President Donald Trump and Americans may see North Korea and the Islamic State militant group (ISIS) as some of the biggest threats to world peace and security, but to Bolivia’s president, the real global threat is Trump’s America.

At the handover of a building that housed the former United States Agency for International Development headquarters over to the Bolivian Armed Forces, the country’s President Evo Morales called the U.S. government the “real threat to world security and peace” because it has refused to ratify international human rights and environmental treaties, teleSur reported. Morales in a tweet about the handover event Tuesday said the USAID arrived in Bolivia in 1964 “to maintain colonial political domination and subjugation.”

He also described the sanctions the U.S. has imposed on Venezuela as “new threats” and urged some countries in Europe to “not make the same mistake of punishing” the politically unstable country. The U.S. Department of the Treasury placed sanctions Thursday on 10 additional Venezuelan officials it deemed complicit with Venezuelan President Nicholas Maduro’s attempts to undermine democracy.

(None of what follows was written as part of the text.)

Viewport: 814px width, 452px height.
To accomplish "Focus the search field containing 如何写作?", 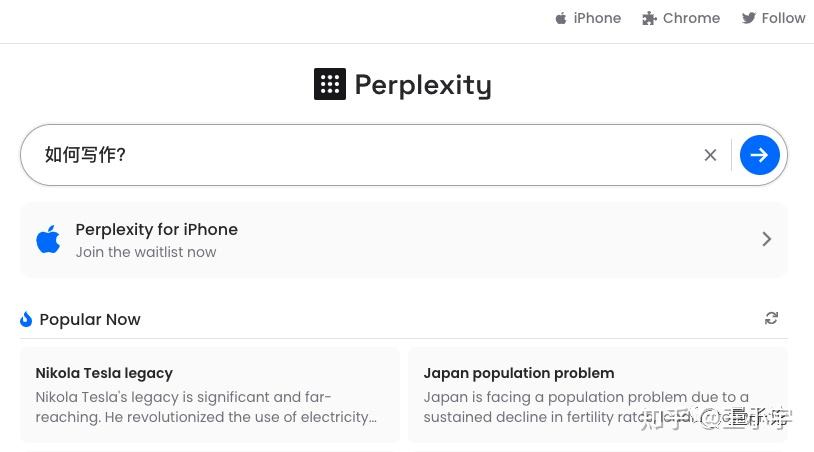I will click(x=363, y=155).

“As the Venezuelan government continues to disregard the will of its people, our message remains clear: the United States will not stand aside while the Maduro regime continues to destroy democratic order and prosperity in Venezuela,” U.S. Treasury Secretary Steven Mnuchin said in a statement.

Morales criticized South American countries, including Brazil, Colombia and Peru, for allowing and participating in U.S. armed forces’ weeklong military exercise in the Brazilian Amazon that began on November 6.

"The armed forces that do joint exercises with the United States are deceiving their people," Morales said. He told his country’s military to stay on the alert to defend the sovereignty of Bolivia and all of Latin America.

Diplomatic relations between the U.S. and Bolivia were suspended in 2008 after Morales accused a U.S. ambassador to Bolivia of masterminding opposition protests. In response, the United Nations expelled the Bolivian ambassador to the U.S.

Morales, a leftist, expressed interest in improving ties in 2015 and 2016, and on Trump’s Inauguration Day tweeted, “We hope to restore the relations with the new U.S. government, to exchange ambassadors, respecting the sovereignty and dignity of our nations.” At the time, Morales said he hoped that the Trump administration would refrain from planting U.S. military bases abroad and stop intervening into the affairs of other countries.

As that hasn’t materialized, the relationship has once again soured. "Threats (from the U.S.) will continue,” Morales said this week. “We have shown that without interference, without military bases, it’s possible to free ourselves."